С каким-то сладким от подобострастия удовольствием несусь в ванную. По дороге заглядываю в другую комнату, там мама пытается разъяснить младшему брату второклашке основы умножения, постепенно переходя на повышенные тона. Дедушка в гостиной недовольно привстаёт и крутит регулятор громкости на телевизоре. Я счастливо улыбаюсь…
– Лёша, вставай, скоро надо Катеньку в ясельки будить, – как из другого мира, через вату, ворвался женский голос. В следующее мгновение туман рассеялся, и весь груз реальности разом свалился сверху на Алексея. А после вчерашнего груз был особенно тяжёлым. Лёша тяжело вздохнул, нашарил под кроватью тапочки и побрёл из комнаты грёз навстречу мрачной действительности – на кухню.
«…Акция на Болотной площади закончилась массовыми задержаниями… В связи с этим международные эксперты вынесли вердикт, что Россия не соответствует понятию правового государства…» – вещал со стены телевизор, пока Алексей заваривал утренний чай и нарезал вчерашний батон. Он торопливо перенёс тарелку с нехитрым завтраком на обеденный стол и переключил канал.
«…Улучшение отношений с Соединёнными Штатами… Стрелки часов судного дня, отодвинутые назад ещё в две тысячи десятом, по-прежнему остаются на месте… Нынешний две тысячи двенадцатый год говорит о том, что правительства ведущих ядерных держав делают всё, чтобы избежать эскалации…» – Лёша мученически вздохнул и для поднятия утреннего настроения нажал на родной канал «Русское кино».
«Надо бы сегодня Катюшу побыстрее переодеть в садике, шеф пораньше просил прийти. А то, как в прошлый раз будет», – подумал он, не отрываясь от экрана.

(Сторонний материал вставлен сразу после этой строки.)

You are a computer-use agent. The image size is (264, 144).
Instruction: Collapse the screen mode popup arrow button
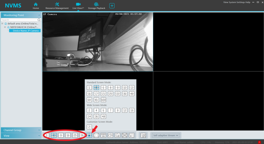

– Лёша, возьми пирожное, – жена – женщина с мягкими, но волевыми чертами лица – открыла холодильник и быстрым взглядом обвела верхние полки. – Вчера на работе у коллеги день Рождения был, так я тебе припасла.
Алексей, не отрывая взгляда от телевизора, протянул руку и взял блюдце с пирожным.
– Спасибо, очень вкусно. А вы что ж, дни Рождения только пирожными отмечаете? – он ухмыльнулся.
– Да уж, не коньяком, как вы любите, – парировала жена.
– У нас работа нервная. Всё, что с военщиной связано – всё нервное, – буркнул Лёша.
Теперь уже ухмыльнулась Оля:
– Да, я видела, какой ты «нервный» вчера домой пришёл.
Скажи, ты сегодня сможешь Катеньку из садика забрать или опять мне?
– Нет, извини, не смогу. Сегодня брат попросил встретиться.
Алексей уткнулся в телевизор.
Он вышел на Финбане и решил пройтись пешком – надо было проветриться. Наверняка начальник цеха уже с утра будет тереть о политической ситуации, которая требует большого внимания, особого старания, ну и патриотизма.
«Политинформатор, блин» – Алексей усмехнулся про себя, что даже на его губах проявилась кривая ухмылка.
«Ему бы в семидесятые надо, а не в двухтысячные, речи перед комсомольцами толкать».
Вот и родной «Арсенал». Старинное здание из красного кирпича петровских времён всегда радовало глаз и грело сердце пониманием того, что вот ровно, как он сейчас, к проходной подходили мужики в восемнадцатом веке, даже вполне возможно, что то же после вчерашнего вечернего принятия горячительного, и шли в цех лить пушки. А временами и сам царь Пётр сюда захаживал. Да прямо вот здесь стоял, у двери…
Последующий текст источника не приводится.